» EXERCISE DIRECTIONS
Pictures are to be left out, and only the lines below starting at the one with "Play the 8:25 TNL video thumbnail" and ending at the one with "Task: Open the" are to be reproduced, each exactly, both ends included.

**********

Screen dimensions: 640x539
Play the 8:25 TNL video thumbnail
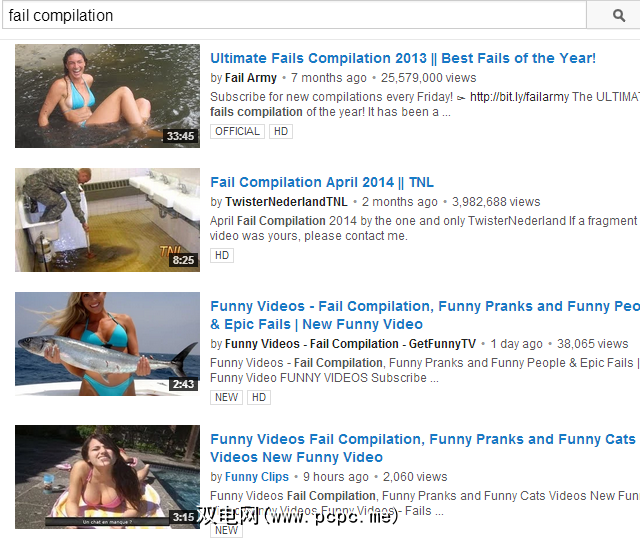[x=107, y=220]
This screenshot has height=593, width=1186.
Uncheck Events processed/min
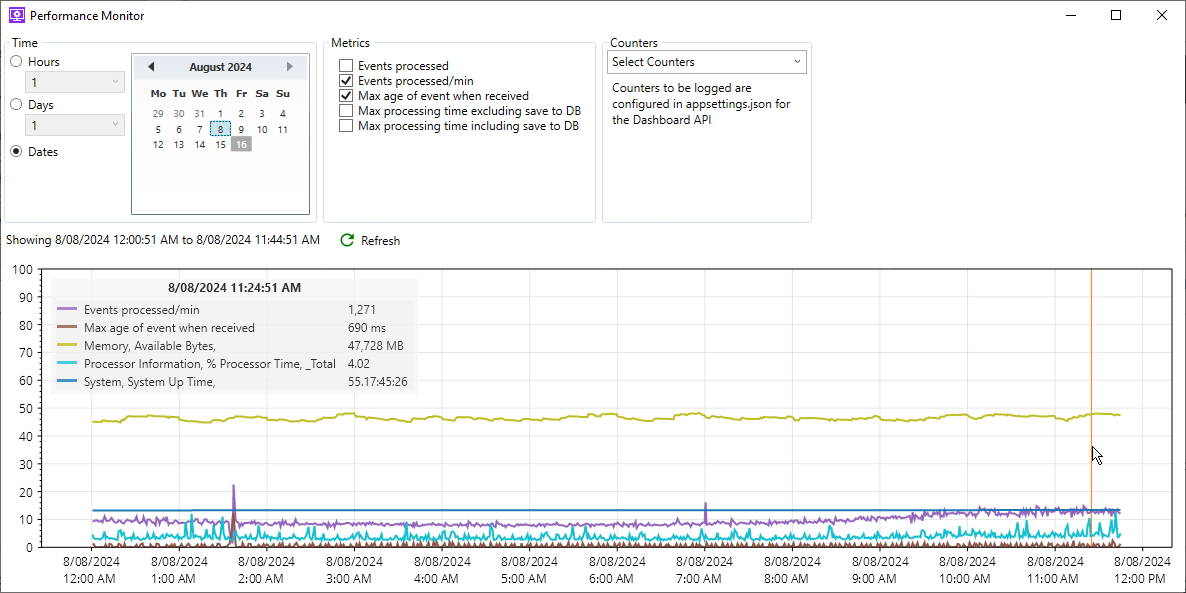coord(347,81)
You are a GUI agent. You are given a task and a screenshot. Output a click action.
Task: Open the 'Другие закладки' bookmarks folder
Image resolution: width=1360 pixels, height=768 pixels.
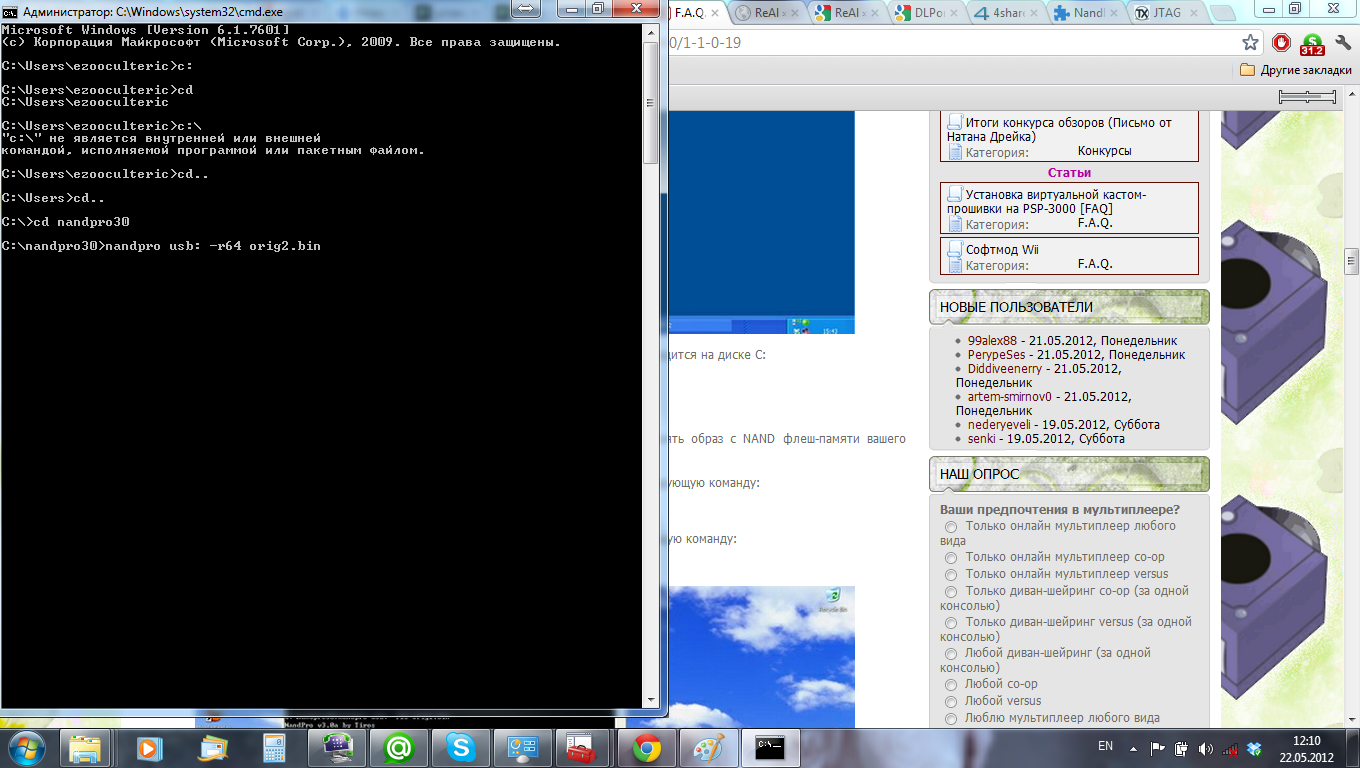[1296, 70]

**********

» ANSWER SPACE
Play the 8:25 TNL video thumbnail
[x=107, y=220]
This screenshot has height=593, width=1186.
Uncheck Events processed/min
coord(347,81)
You are a GUI agent. You are given a task and a screenshot. Output a click action.
Task: Open the 'Другие закладки' bookmarks folder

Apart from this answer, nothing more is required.